= Oklahoma Union Public Schools =

High School

Oklahoma Union High School is a public high school located between South Coffeyville, Oklahoma and Lenapah, Oklahoma. The school was established in 1990. It was founded with the purpose of combining three small-school districts into one. The school mascot is the Cougar.

The three school districts in the area were Wann, Lenapah, and Delaware. They were small-town districts and the State of Oklahoma did not wish to fund them, nor did Nowata County. So in 1990, two of the three schools agreed to consolidate. Wann and Lenapah successfully combined while Delaware chose not to. After a few years, Delaware parents wished to move their children to Oklahoma Union. After about five years of Union's establishment, Delaware Public Schools officially closed and merged with Oklahoma Union Public Schools.

==Beat of the Cougars==
The Beat of the Cougars is the nickname of one of the most successful organizations at the high school and its growing success is finally gaining peoples attention. In the 2012–13 school year, the band went to state competition for concert band. In 2013–14, they reorganized the marching band and had a successful first year receiving a best in class trophy and best overall drumline award. The next year they took their show to the next level and competed in the regional marching competition where they got a superior rating and then barely missed state with a 1 2 2 at district contest for concert band. In 2015 they took their show "The Epic Battle" to OBA (state competition) in Moore, Oklahoma and then also went to the regional marching competition in Skiatook where they got a superior rating for the second year in a row. On the other side of band they also go to every football game as a pep band and support the team while entertaining the audience and they go to every home basketball game. Many say the band makes OKU's home basketball games the best out of any school around, whether that's true is up to you so come out and see for yourself.

==Cougar sports==
As of today, Oklahoma Union is classified as a 2A school, and the school has not had very much athletic success other than the 1997 2A Girls State Championship. The coach of that championship squad was David Lampton, who continues to coach at the school today. In 2004, the Cougars football team went all the way to Class A State Regional. In 2012, the Lady Cougar Volleyball team made it to the 4a State Tournament, but lost in the first round. 2 years later the Lady Cougar Volleyball team returned to the 3a State Tournament in 2014 and lost in the first round.

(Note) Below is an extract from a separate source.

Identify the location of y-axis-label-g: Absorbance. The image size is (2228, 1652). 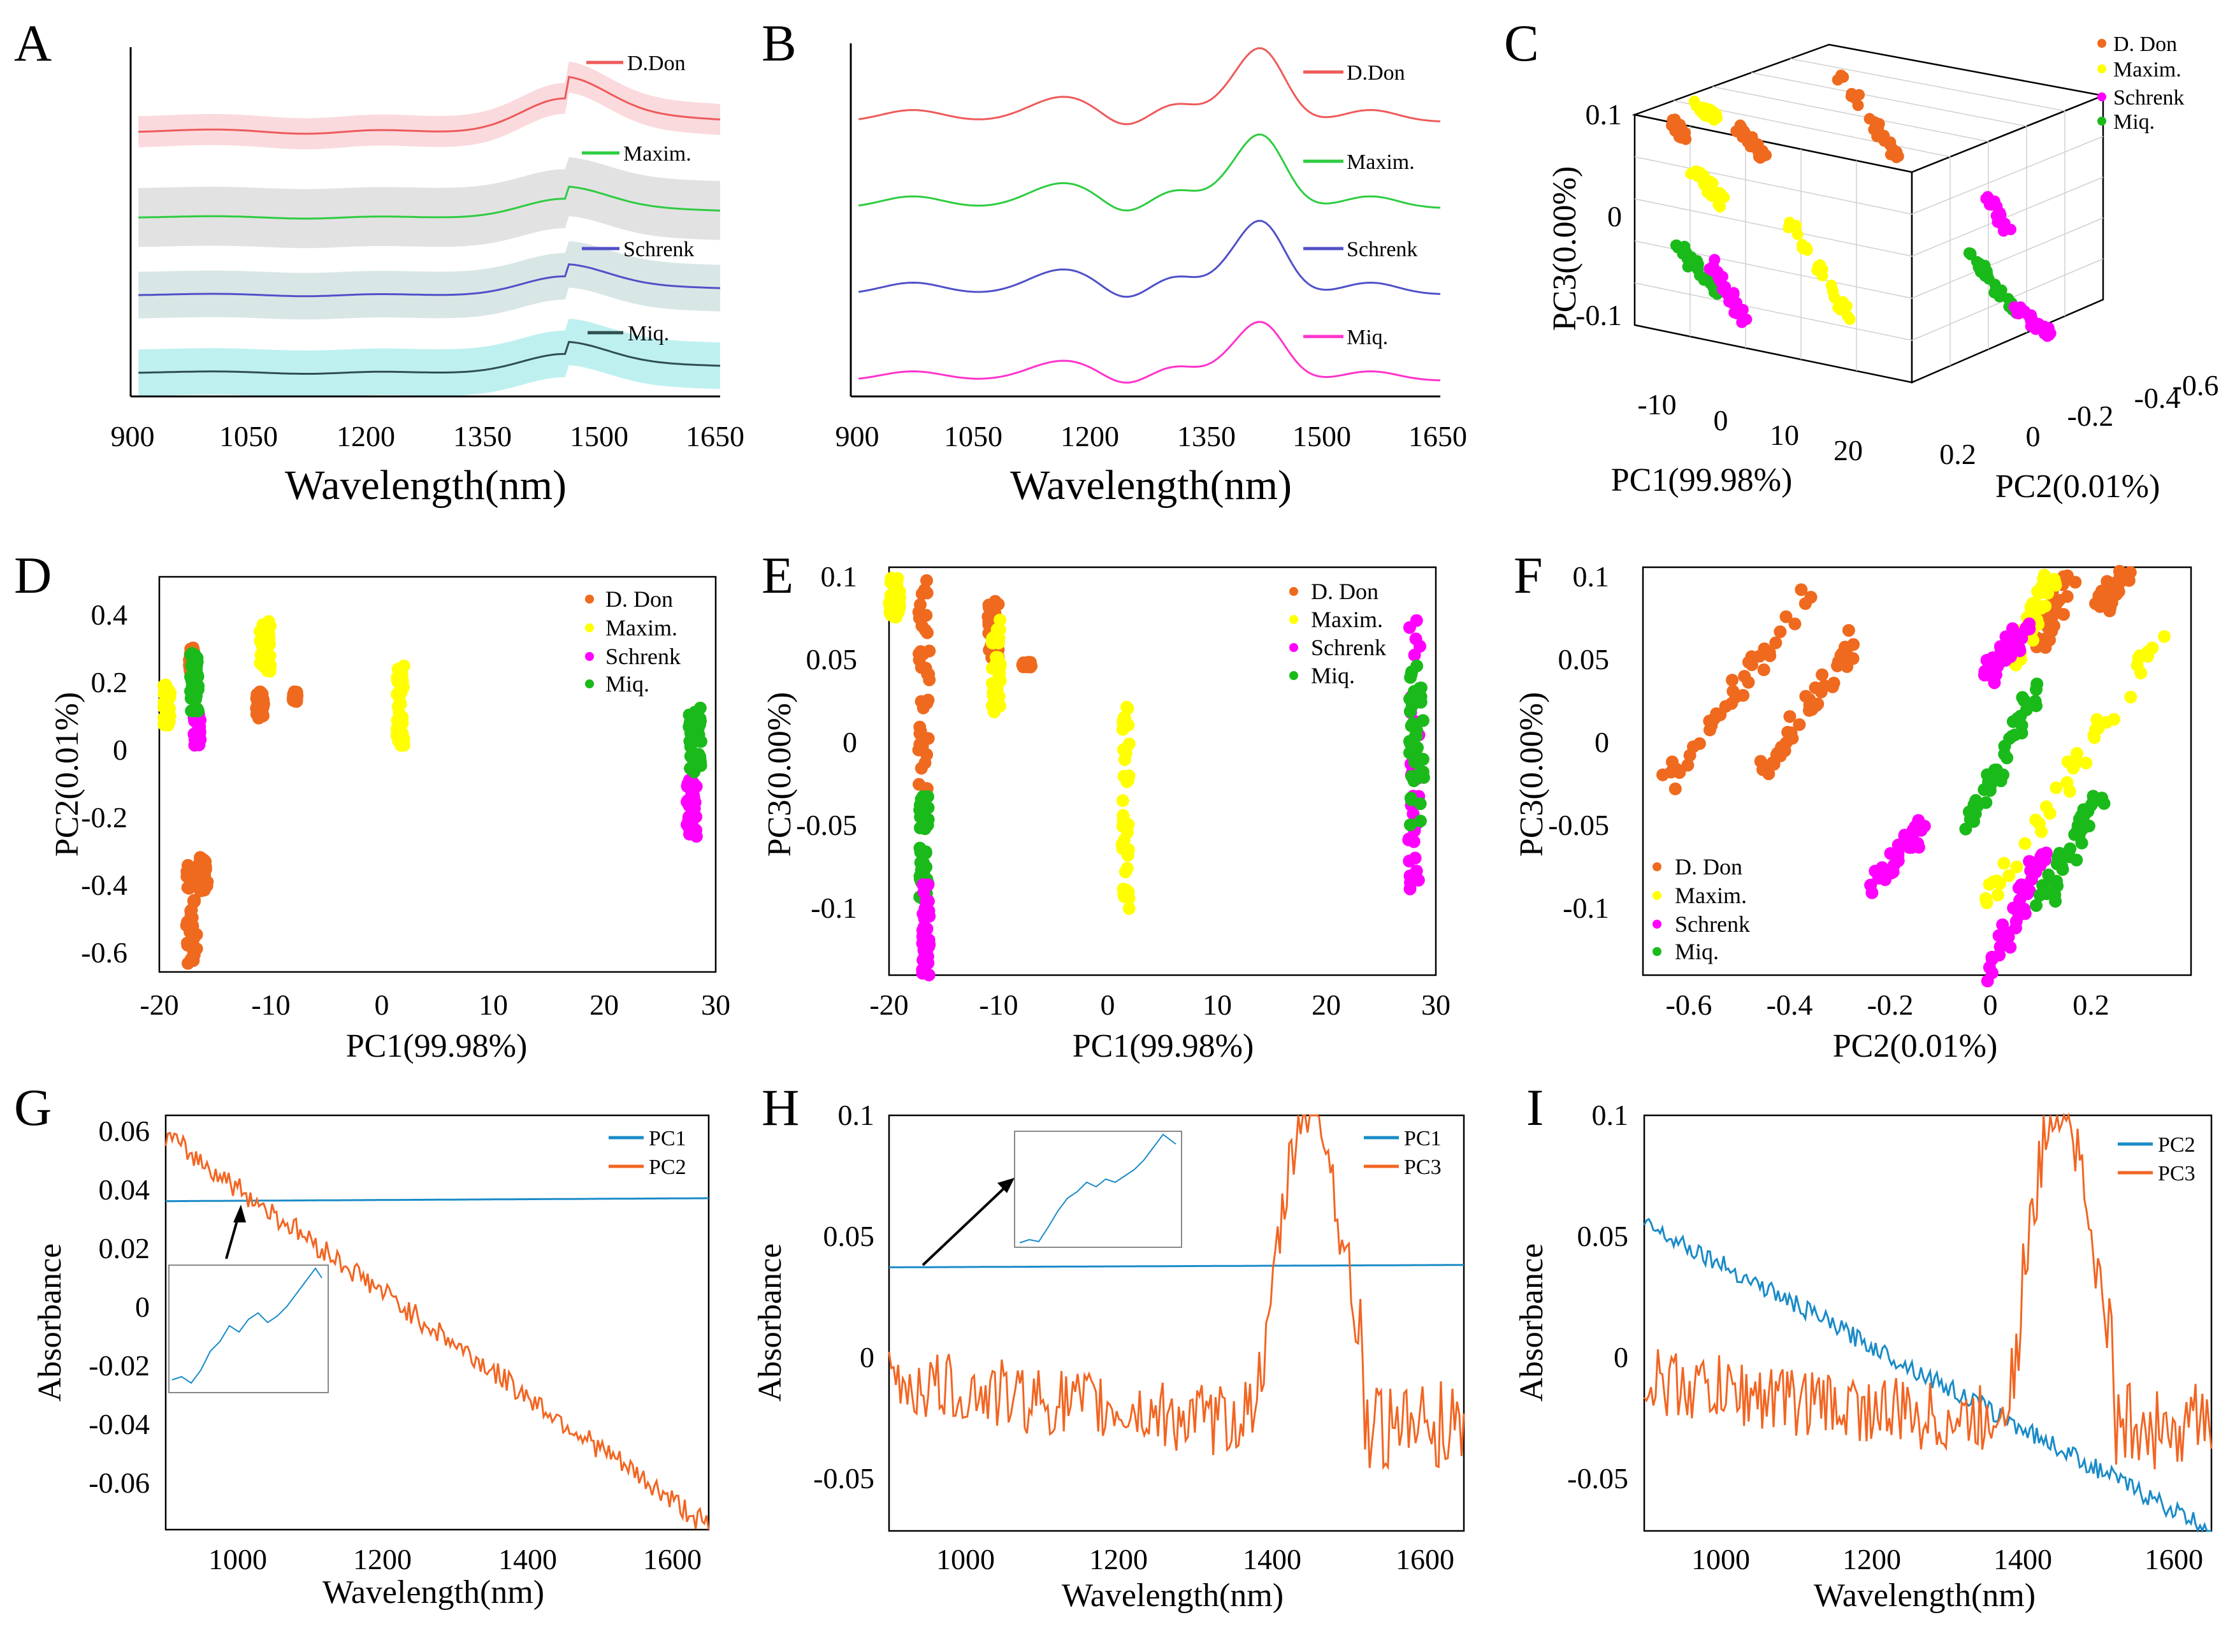
(50, 1322).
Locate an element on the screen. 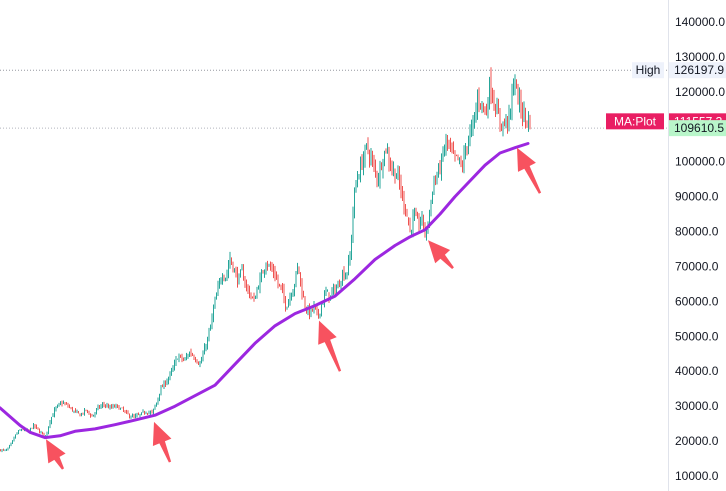 This screenshot has height=491, width=726. y-tick-label: 80000.0 is located at coordinates (697, 232).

In 2015 the Lady Cougar Volleyball team made it to the 3a State Tournament. The Lady Cougars beat Okay in the quarterfinals to advance to the Semi-finals where they defeated Salina in a tough game to advance to the State Championship and lost to Community Christian in the championship. The Lady Cougars are the 2015 3a Volleyball State Runners-up.
The sports program at the school includes football, boys and girls basketball, baseball, fast-pitch softball, track, and girls volleyball. The school has discontinued golf and wrestling programs.

===Sports rivalries===
Oklahoma Union and Nowata are rivals, with the most intense games played in basketball and baseball.

==State championships==
- 1997 2A Girls Basketball
- 2021 2A Boys Basketball

==Oklahoma Union FFA==
The Oklahoma Union FFA program is directed by Blake Collier and Kevin Stacy. It has won a number of State Championships and National Championships in many different CDE events.

==New activities center==
In May 2009, the Nowata County Bond Issue passed, which allowed Oklahoma Union Public Schools construct a brand new activities center that will include a new gym, art room, agriculture room, and band room. The new gym will reportedly seat 2,500 and be air-conditioned.

==Note==
Although the high school has a South Coffeyville address, South Coffeyville has its own public schools. Lenapah is the closest town to the OKU Pasture.